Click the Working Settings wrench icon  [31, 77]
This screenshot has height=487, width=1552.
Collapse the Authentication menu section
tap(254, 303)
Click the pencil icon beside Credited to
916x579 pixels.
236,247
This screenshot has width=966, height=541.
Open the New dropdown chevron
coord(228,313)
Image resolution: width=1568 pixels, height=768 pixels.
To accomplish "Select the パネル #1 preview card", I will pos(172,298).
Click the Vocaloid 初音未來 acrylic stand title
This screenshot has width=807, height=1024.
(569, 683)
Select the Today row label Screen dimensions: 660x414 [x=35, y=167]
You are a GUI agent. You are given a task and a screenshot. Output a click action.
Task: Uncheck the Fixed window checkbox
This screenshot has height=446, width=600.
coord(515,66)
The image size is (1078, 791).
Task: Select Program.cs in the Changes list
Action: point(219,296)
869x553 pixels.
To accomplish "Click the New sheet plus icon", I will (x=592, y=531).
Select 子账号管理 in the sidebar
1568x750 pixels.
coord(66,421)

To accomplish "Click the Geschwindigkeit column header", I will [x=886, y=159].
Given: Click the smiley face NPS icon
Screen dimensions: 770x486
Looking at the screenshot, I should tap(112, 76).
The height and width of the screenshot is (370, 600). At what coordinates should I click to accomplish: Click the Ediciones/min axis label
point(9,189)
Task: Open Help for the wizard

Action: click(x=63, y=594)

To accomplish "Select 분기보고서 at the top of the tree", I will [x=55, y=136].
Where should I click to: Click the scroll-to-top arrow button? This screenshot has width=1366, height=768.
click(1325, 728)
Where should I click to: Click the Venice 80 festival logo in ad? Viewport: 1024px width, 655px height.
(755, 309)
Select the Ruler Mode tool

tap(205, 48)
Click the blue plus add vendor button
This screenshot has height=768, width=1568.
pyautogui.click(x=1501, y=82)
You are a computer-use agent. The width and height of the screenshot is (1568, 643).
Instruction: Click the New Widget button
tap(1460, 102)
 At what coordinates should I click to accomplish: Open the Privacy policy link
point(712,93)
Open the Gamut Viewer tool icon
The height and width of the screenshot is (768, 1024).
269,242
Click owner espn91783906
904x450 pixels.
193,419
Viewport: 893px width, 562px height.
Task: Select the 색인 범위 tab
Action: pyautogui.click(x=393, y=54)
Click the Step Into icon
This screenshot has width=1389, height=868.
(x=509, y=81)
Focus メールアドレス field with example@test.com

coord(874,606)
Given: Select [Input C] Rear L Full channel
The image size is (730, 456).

_ _ _ _ _

* [EXERCISE OBJECTIVE]:
Return every line of the records above without any changes.

* [COMPLETE ANSWER]:
Click the Working Settings wrench icon  [31, 77]
This screenshot has height=487, width=1552.
Collapse the Authentication menu section
tap(254, 303)
Click the pencil icon beside Credited to
916x579 pixels.
236,247
This screenshot has width=966, height=541.
Open the New dropdown chevron
coord(228,313)
Image resolution: width=1568 pixels, height=768 pixels.
To accomplish "Select the パネル #1 preview card", I will pos(172,298).
Click the Vocaloid 初音未來 acrylic stand title
This screenshot has width=807, height=1024.
(569, 683)
Select the Today row label Screen dimensions: 660x414 [x=35, y=167]
You are a GUI agent. You are given a task and a screenshot. Output a click action.
Task: Uncheck the Fixed window checkbox
This screenshot has height=446, width=600.
coord(515,66)
The image size is (1078, 791).
Task: Select Program.cs in the Changes list
Action: point(219,296)
869x553 pixels.
To accomplish "Click the New sheet plus icon", I will (x=592, y=531).
Select 子账号管理 in the sidebar
1568x750 pixels.
coord(66,421)

To accomplish "Click the Geschwindigkeit column header", I will [x=886, y=159].
Given: Click the smiley face NPS icon
Screen dimensions: 770x486
Looking at the screenshot, I should tap(112, 76).
The height and width of the screenshot is (370, 600). At what coordinates should I click to accomplish: Click the Ediciones/min axis label
point(9,189)
Task: Open Help for the wizard

Action: click(x=63, y=594)

To accomplish "Select 분기보고서 at the top of the tree", I will [x=55, y=136].
Where should I click to: Click the scroll-to-top arrow button? This screenshot has width=1366, height=768.
click(1325, 728)
Where should I click to: Click the Venice 80 festival logo in ad? Viewport: 1024px width, 655px height.
(755, 309)
Select the Ruler Mode tool

tap(205, 48)
Click the blue plus add vendor button
This screenshot has height=768, width=1568.
pyautogui.click(x=1501, y=82)
You are a computer-use agent. The width and height of the screenshot is (1568, 643).
Instruction: Click the New Widget button
tap(1460, 102)
 At what coordinates should I click to accomplish: Open the Privacy policy link
point(712,93)
Open the Gamut Viewer tool icon
The height and width of the screenshot is (768, 1024).
269,242
Click owner espn91783906
904x450 pixels.
193,419
Viewport: 893px width, 562px height.
Task: Select the 색인 범위 tab
Action: pyautogui.click(x=393, y=54)
Click the Step Into icon
This screenshot has width=1389, height=868.
(x=509, y=81)
Focus メールアドレス field with example@test.com

coord(874,606)
Given: Select [Input C] Rear L Full channel
The image size is (730, 456).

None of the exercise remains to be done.